According to the report, overall congestion in the footprint has declined, with real-time intervals with a breached or binding flowgate dropping from 40% last spring to 20% this spring.

The Monitor recently conducted a study of day-ahead market congestion and auction revenue rights bidding behavior following complaints by market participants that were unable to obtain hedges in the ARR process. The study led to three main conclusions, the MMU said: Successful ARR nominations have decreased; the market’s overall need for hedges has increased; and nomination behavior has remained relatively consistent.

The growth in day-ahead congestion correlates with the overall increase in wind production, the Monitor said. It said the 28 GW of additional wind capacity planned in the generation interconnection queue will likely increase the need for hedging.

The MMU recommends “further review and consideration of the auction revenue right process by the RTO and stakeholders” going forward. It will host a webinar July 25 to discuss the spring report.

SPP Preps AECI Seams Project for 2nd Crack at FERC

David Kelley, SPP’s director of seams and market design, told the Seams Steering Committee on Friday that the RTO has performed additional analysis in order to gain FERC approval of a seams project with Missouri-based Associated Electric Cooperative Inc.

Kelley said staff intends to present “new evidence” on regional cost allocation to FERC in July or August. He said SPP will be presenting the avoided costs of regional projects — a metric the commission has already approved — and the reduced regional costs of day-ahead market uplift.

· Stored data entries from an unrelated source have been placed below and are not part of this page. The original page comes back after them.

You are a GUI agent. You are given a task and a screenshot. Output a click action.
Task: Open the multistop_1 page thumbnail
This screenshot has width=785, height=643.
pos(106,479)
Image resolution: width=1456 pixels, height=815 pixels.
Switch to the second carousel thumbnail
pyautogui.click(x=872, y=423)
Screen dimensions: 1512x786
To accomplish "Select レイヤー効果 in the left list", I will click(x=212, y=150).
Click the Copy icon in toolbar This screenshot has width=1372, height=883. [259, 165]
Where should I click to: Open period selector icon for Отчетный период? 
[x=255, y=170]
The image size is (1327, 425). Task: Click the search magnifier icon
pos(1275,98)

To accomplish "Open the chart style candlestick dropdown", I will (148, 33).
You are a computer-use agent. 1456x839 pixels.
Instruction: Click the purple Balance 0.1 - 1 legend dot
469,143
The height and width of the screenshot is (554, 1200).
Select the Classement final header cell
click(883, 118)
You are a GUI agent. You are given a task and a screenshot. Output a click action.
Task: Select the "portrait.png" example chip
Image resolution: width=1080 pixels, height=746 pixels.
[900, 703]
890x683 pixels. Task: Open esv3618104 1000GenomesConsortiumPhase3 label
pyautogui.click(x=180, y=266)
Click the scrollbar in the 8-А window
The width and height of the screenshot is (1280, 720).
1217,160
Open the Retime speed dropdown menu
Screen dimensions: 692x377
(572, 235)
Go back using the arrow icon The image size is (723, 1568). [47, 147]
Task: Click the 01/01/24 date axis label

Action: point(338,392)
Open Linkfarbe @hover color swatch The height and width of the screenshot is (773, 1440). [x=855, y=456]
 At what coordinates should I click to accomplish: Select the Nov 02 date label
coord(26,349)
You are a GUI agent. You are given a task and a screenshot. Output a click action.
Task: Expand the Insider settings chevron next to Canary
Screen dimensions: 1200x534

“We’re thinking we’re in really good shape,” said Kelley, who last met with FERC on July 12. “It’s been a little challenging to figure out a way to do regional cost allocation for a single project.”

SPP is trying to reverse FERC’s October rejection of cost allocation for the Morgan project, one of two potential seams projects with AECI. It consists of a new 345/161-kV transformer at AECI’s Morgan Substation near Springfield and the rebuild of a 161-kV line.

The other project, a 345-kV, 50-MVAR reactor at City Utilities of Springfield’s existing Brookline substation, has been included in SPP’s Integrated Transmission Planning Near-Term assessment that will be presented to the Markets and Operations Policy Committee and Board of Directors/Members Committee this month.

The Brookline project’s costs will be allocated under SPP’s normal processes, but Kelley said AECI wants to pick up its share. The two projects have a combined estimated engineering and construction cost of more than $18 million.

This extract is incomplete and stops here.